The first maritime educational school was established by Peter the Great in Moscow as the School of Navigation and Mathematical Sciences by his decree of 14 January 1701. A branch of the school was created in 1713 as the Naval Guards Academy or the Saint Petersburg Naval Academy. The first instructor there was an Englishman who entered Russian service in 1698, and Peter the Great personally took an interest in the running of the academy. The Moscow Navigation School and the Naval Guard Academy were combined as the Naval Gentry Cadet Corps on 15 December 1752 and it became the key educational establishment commissioning officers for the Imperial Russian Navy. In 1762 it was renamed the Naval Cadet Corps.

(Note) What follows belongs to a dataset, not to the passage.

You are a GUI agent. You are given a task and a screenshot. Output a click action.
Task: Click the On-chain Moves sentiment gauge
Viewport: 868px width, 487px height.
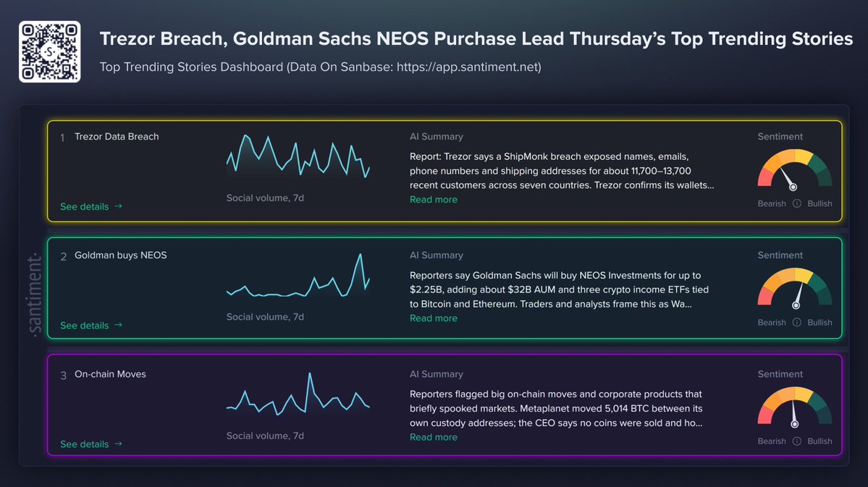tap(794, 407)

Following the destruction of the building in a fire in 1771 the school transferred to Kronstadt until 1796, when the Emperor Paul I (who held the rank of general admiral of the navy) ordered a new building in the capital. A new building on the Neva River embankment on Vasilievsky Island was built to house the school. In 1827 a class for officers was created (later becoming the Naval Academy). The Corps was renamed to the Naval School in the 1860s military reforms before its name was restored as Naval Cadet Corps in 1891. Graduates were commissioned with the rank of michman in the Imperial Navy.

==Post Revolution==
The school closed in March 1918. On 15 September 1918, a special order established courses for the navy command staff, which opened on 10 October in the former Naval School building. The courses educated officers for the new Red Navy. In 1926 the school was named the M.V. Frunze Higher Naval School. The school was merged with the Higher Naval School of Submarine Navigation in 1998, and renamed the Saint Petersburg Naval Institute. In 2001, it received the name Peter the Great Naval Corps - Saint Petersburg Naval Institute, marking the 300th anniversary of naval education in Russia.